K-Means Clustering Algorithm for Machine Learning

Part 2 of a Series on Introductory Machine Learning Algorithms

Madison Schott
Capital One Tech
5 min readApr 23, 2019

--

Woman solving math equations.

In our first post, we covered k-nearest neighbor. Today we’ll cover k-means clustering.

Introduction

K-means clustering is another basic technique often used in machine learning. While machine learning is often thought of as a fairly new concept, the fundamentals have been around for much longer than many would expect. Specifically, the k-means clustering algorithm has been around since 1967 when it was first developed by a researcher named James MacQueen. Unlike many other machine learning techniques, k-means is used on unlabeled numerical data rather than data that is already defined, making it a type of unsupervised learning.

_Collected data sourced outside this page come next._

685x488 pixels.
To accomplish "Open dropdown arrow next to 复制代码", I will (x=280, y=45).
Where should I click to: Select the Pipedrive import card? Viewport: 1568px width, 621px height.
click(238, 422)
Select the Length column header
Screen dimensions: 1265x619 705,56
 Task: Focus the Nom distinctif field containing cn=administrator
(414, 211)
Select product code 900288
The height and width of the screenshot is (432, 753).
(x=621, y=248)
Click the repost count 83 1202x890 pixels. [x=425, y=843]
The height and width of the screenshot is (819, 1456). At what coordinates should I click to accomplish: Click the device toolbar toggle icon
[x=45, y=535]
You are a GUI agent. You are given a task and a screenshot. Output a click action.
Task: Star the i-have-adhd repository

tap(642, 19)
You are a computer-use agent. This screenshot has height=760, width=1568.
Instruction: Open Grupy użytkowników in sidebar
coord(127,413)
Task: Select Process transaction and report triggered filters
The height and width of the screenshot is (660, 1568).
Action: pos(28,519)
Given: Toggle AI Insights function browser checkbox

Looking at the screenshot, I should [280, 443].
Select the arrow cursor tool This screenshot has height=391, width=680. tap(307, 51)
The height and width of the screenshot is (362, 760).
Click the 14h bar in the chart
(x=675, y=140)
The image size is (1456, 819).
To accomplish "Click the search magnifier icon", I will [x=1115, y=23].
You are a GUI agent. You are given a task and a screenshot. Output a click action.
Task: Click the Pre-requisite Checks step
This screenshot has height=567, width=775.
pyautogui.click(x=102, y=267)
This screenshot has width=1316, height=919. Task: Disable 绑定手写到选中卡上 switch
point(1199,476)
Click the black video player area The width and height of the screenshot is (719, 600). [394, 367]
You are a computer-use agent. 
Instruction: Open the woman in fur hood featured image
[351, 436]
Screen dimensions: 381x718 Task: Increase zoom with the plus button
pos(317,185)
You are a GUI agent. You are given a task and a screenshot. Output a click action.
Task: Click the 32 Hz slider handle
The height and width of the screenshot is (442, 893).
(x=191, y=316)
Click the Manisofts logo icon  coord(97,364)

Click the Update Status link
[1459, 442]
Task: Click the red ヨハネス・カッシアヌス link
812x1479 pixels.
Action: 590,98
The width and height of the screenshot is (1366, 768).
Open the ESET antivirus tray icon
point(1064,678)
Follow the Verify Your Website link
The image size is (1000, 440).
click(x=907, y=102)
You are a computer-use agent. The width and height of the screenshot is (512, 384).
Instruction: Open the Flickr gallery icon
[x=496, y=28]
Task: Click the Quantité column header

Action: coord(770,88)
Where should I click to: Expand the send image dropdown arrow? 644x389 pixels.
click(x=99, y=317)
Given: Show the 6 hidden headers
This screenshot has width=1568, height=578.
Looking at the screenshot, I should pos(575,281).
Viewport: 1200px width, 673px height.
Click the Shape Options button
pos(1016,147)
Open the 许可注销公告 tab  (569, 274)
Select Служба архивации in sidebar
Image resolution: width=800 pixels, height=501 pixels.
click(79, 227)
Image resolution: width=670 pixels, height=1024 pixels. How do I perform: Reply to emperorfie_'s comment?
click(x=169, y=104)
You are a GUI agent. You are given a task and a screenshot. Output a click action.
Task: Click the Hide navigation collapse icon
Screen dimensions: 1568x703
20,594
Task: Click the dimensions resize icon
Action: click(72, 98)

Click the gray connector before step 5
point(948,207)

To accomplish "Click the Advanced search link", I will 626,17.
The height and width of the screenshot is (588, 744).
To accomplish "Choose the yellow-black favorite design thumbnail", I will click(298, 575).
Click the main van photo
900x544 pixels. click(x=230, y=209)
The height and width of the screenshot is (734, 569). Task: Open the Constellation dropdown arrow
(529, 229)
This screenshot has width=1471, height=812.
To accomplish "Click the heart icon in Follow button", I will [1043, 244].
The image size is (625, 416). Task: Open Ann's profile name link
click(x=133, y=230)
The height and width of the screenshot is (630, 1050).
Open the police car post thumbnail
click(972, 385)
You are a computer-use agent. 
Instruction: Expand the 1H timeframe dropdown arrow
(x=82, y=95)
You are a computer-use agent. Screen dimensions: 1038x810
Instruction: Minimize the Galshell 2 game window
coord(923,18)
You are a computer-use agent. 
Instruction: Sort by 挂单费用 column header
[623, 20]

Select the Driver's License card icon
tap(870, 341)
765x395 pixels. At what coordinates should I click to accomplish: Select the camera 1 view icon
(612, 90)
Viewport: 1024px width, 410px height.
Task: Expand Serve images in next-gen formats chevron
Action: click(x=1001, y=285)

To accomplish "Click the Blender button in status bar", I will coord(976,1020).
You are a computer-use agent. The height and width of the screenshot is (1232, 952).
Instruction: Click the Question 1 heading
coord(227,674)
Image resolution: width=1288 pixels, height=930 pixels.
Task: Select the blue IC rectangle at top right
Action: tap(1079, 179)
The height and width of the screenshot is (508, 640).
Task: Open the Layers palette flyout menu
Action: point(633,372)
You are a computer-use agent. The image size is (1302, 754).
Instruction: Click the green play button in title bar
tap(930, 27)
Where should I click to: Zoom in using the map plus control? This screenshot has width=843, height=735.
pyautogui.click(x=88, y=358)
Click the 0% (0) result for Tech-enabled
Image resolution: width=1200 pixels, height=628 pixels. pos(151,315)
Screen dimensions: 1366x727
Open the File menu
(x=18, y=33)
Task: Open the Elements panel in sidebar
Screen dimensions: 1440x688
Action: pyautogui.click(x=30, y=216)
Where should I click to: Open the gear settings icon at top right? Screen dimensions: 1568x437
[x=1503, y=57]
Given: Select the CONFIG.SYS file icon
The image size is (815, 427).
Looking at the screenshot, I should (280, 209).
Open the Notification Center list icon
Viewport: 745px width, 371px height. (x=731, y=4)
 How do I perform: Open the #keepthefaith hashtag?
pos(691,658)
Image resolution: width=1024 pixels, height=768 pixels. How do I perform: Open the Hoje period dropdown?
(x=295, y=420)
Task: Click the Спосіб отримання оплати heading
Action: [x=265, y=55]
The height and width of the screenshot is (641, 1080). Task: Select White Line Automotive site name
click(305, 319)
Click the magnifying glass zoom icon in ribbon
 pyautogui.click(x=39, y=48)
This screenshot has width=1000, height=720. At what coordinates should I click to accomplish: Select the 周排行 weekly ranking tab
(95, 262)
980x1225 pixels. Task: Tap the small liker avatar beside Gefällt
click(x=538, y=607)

It is one of the most popular unsupervised learning techniques due to its simplicity and efficiency, helping us data scientists out when we don’t have the most organized data set.

The k-means clustering algorithm assigns data points to categories, or clusters, by finding the mean distance between data points. It then iterates through this technique in order to perform more accurate classifications over time. Since you must first start by classifying your data into k categories, it is essential that you understand your data well enough to do this.

Pros:

  • Fast and efficient.
  • Works on unlabeled numerical data.
  • Iterative technique.

Cons:

  • Must understand the context of your data well.
  • Have to choose your own k value.
  • Lots of repetition.
  • Does not perform well when outliers are present.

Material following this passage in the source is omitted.